Sony showcased its Future Immersive Entertainment Concept, a room filled with Crystal LED panels that surround visitors with synchronized audio and even scent, demonstrated through an interactive experience set in the world of The Last of Us. It's not something you can buy, but it signals where Sony sees entertainment heading—immersive environments that don't require a VR headset. The company also announced film and television projects based on PlayStation franchises: movies for Helldivers 2 and Horizon Zero Dawn, plus an anime series based on Ghost of Tsushima arriving exclusively on Crunchyroll in 2027.
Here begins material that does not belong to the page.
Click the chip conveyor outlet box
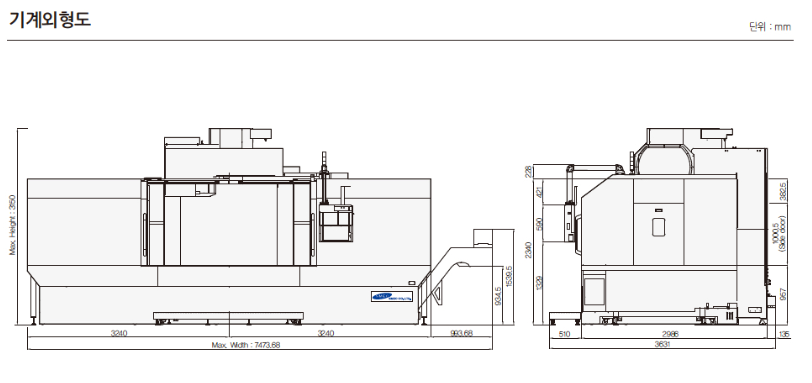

And then there was the Nintendo Switch 2. A prototype appeared on the show floor, presented by Genki, a gaming accessories manufacturer, to members of the press. Based on reporting from the French publication Numerama, the device offers substantial clues about Nintendo's next console—still officially unannounced, but apparently real enough that someone was willing to show it to journalists. The CES 2025 announcements paint a picture of a gaming ecosystem in transition: graphics cards that promise better performance at lower prices, portable devices that blur the line between handheld and laptop, displays that finally deliver the brightness and responsiveness gamers have demanded, and the slow emergence of the next generation of consoles. The hardware is coming. The question now is whether the games will follow.
Citas Notables
This doesn't mean a 5070 can beat a 4090 in every scenario— Nvidia representative at CES press conference
La Conversación del Hearth Otra perspectiva de la historia
Why does the RTX 5070 claiming parity with a 4090 matter if it's not actually true in every case?
Because it changes what people can afford. If a $549 card can handle the games you want to play at the settings you want, the fact that it's technically slower in some edge case becomes irrelevant. Nvidia is betting that DLSS 4 is good enough that the gap disappears in practice.
But doesn't that mean Nvidia is being misleading?
They're being careful with language. A representative explicitly said the 5070 won't beat a 4090 in all scenarios. They're not lying; they're just emphasizing the best-case scenario. It's marketing, but it's honest marketing.
What surprised you most about the portable gaming devices?
That SteamOS is finally escaping the Steam Deck. Lenovo shipping an official SteamOS device at $499 means the operating system is becoming a real alternative, not just a curiosity. That's significant.
Is the Acer Nitro Blaze 11 actually portable, or is it just a laptop?
It's a laptop that weighs less than a kilogram. Whether that's portable depends on what you're comparing it to. Next to a desktop, it's incredibly portable. Next to a Switch, it's a brick. But the screen quality at that weight is genuinely impressive.
Why would anyone care about a gaming chair that heats and cools?
Because comfort during long sessions matters, and temperature control is something most chairs ignore. Whether Project Arielle actually ships is another question—Razer has a history of announcing concepts that never reach consumers.
What's the real story with the Switch 2 prototype?
Someone showed journalists something they claim is based on the real device. Nintendo hasn't confirmed anything. It's a tease, a leak, a hint at what's coming. The fact that it appeared at CES suggests the hardware is real enough that prototypes exist, but Nintendo's silence means we still don't know when or what it actually is.